The History Of Marbles Games

Ancient Marbles

The Most Simple Toy

Archaeologists speculate that the small clay balls found in the pyramid tombs of Egyptian kinds were produced for marble games. It is thought that the Aztecs played a form of marbles. Clay marbles have been found in prehistoric pueblo ruins in the southwestern United States, in the classic periods Valley of Mexico ruins, and in the northern plains.

The British Museum in London displays marbles of clay, stone and flint that date back to ancient Roman and Egyption civilizations.

In Ancient Greece and Rome, children played games with round nuts, and Jewish children played games with filberts at Passorver. The Latin expression "relinguere nuces" - putting away childish things - probably refers to the polished nuts in these games. Although most early marble games were played with stone and nuts, some early Roman glass spheres have been found in Europe. Whether they were intended for jewelery or served as childrens' toys is not known.

A second century roman, Athenaeus writes of a game of marbles in which the suitors of Penelope in the Odysseey shot their alleys against another marble representing the queen. The first player to hit the queen marble had another turn, and if he was successful again he was considered to be the probable bridegroom.

Glass marbles are thought to have been some of the many glass objects made in ninth century Venice, but it is not until the late middle ages that the playing of marbles games is again documented. It appears that by then marbles were known throughout Europe.
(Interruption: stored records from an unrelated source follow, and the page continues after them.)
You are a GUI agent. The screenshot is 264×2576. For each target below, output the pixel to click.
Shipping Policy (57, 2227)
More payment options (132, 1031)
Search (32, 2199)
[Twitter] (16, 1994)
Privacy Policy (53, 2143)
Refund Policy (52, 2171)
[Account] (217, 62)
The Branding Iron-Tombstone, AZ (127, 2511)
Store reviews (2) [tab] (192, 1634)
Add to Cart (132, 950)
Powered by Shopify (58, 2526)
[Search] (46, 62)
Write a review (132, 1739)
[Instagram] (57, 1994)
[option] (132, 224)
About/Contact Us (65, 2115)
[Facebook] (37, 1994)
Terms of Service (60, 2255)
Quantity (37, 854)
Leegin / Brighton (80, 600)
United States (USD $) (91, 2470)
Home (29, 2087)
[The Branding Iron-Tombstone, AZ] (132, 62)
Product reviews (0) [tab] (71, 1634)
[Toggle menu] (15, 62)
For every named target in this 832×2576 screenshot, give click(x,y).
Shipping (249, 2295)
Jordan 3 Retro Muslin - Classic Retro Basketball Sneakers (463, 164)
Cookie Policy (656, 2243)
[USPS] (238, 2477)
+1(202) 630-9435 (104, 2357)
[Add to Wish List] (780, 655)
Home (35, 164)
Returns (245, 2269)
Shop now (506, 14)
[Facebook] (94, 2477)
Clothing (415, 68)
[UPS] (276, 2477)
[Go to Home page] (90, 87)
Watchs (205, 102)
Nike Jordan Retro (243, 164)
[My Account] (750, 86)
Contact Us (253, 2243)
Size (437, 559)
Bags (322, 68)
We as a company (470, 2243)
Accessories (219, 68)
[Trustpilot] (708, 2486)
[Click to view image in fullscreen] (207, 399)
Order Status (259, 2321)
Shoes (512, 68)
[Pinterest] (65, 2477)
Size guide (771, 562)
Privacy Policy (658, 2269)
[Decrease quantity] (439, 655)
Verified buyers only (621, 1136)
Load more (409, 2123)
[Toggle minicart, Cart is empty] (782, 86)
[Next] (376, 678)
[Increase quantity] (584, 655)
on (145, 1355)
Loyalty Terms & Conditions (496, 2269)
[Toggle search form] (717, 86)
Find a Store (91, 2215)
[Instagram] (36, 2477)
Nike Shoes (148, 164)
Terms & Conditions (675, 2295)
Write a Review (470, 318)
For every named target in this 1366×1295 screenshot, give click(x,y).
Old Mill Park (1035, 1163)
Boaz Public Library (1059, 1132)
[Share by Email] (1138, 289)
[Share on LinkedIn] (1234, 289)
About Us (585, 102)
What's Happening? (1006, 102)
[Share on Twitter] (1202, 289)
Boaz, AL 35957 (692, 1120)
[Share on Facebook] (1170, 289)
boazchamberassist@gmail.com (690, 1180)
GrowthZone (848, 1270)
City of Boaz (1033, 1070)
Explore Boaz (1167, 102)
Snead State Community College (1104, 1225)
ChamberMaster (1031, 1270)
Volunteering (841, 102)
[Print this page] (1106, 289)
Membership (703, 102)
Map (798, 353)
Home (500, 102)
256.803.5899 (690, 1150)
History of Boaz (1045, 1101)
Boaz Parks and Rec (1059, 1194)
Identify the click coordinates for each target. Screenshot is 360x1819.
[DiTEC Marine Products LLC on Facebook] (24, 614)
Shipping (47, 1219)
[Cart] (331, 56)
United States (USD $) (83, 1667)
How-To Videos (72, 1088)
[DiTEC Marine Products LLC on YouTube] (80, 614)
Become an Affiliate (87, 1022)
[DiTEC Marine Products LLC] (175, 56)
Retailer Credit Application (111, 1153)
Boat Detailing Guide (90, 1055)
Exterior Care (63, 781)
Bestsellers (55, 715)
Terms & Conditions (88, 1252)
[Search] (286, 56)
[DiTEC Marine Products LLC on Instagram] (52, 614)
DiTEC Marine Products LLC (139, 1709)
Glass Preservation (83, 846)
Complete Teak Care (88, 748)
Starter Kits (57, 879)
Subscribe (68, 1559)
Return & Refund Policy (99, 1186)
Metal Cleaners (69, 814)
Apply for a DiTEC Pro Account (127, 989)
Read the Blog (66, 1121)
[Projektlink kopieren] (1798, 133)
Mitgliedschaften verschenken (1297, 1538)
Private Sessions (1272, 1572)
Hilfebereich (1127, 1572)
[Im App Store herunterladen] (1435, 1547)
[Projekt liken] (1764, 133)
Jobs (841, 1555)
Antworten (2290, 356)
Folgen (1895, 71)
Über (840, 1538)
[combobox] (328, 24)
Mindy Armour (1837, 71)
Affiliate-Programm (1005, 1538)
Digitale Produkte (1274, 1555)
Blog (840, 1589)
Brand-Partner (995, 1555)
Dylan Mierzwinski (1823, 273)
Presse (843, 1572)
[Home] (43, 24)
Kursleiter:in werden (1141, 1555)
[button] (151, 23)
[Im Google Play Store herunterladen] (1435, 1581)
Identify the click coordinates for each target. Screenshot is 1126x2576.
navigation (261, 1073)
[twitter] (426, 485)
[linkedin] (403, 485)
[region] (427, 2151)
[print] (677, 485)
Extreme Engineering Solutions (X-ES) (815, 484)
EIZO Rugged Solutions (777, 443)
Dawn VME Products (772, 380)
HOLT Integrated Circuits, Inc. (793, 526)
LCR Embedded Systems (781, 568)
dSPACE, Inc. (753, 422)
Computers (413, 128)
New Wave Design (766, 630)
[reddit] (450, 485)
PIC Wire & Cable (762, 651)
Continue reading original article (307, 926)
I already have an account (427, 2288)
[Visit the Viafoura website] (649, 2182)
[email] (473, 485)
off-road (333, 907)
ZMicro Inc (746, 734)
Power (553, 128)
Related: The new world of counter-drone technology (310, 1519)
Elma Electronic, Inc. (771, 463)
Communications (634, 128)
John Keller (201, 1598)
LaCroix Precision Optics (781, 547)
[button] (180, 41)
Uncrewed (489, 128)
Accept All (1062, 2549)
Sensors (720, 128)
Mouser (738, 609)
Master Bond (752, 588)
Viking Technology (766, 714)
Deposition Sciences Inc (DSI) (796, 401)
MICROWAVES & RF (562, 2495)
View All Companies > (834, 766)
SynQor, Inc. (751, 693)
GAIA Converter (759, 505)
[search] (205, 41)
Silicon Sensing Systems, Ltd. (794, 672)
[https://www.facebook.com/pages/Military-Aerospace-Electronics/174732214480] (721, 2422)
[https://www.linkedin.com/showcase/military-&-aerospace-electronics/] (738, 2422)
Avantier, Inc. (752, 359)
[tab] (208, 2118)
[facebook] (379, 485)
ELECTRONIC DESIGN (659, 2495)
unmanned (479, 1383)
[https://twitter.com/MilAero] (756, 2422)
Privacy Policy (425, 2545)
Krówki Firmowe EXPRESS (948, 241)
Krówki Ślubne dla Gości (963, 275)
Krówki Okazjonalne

A manustript from the fifteenth centruy refers to 'little balls with which schoolboys played". In 1503 the town council of Nurenberg, Germany, limited the playing of marble games to a meadow outside of town.

The popularity of marbles in England during the Middle Ages is evidenced in the town council statues of the village of Saint Gall, which othorized the user of a cat-o-nin-tails on boys who played marbles under the fish stand and refused to be warned off". A painting by Pieter Brueghel the Elder, "Children's Games" dated 1560 shows a scene of children playing marbles.

Archeologists have discovered marbles in the ruins of homes from this period, including the home of protestant Martin Luther.

In 1720 Daniel Defoe, the author of Robinson Crusoe wrote of a marble player "so dexterous an artist at shooting the tittle alabaster globe.. that he seldom missed."

Transition Marbles

Toward the end of the nineteenth century American entrepreneurs began to vie for a share of the German-dominated marble industry. Early attempts to compete with Germain production of handmade marbles provided commercially unsuccessful.

James Leighton, who founded and worked for a variety of turn of the century marbles companies, developed a new tool, a mold on a pair of tongs. This tool made it possible to create glass marbles that had only one pontil, the rough mark left on the glass when it was removed from a long steel rod called the punty. These marbles, today known as transitions, were a first step on the path top producing machine made marbles. They were made between 1896 and 1901.

The first truly machine made marbles were manufactured by an inventive Danish immigrant, Martin Frederick Christensen around the turn of the century. By the 1920s, machine -made marbles had supplanted the imports from Germany. World War 1 closed down many German marble mills, and they were never reopened. Imported German handmade marbles were to become a thing of the past as twentieth century progressed, bringing with it automation and mass production.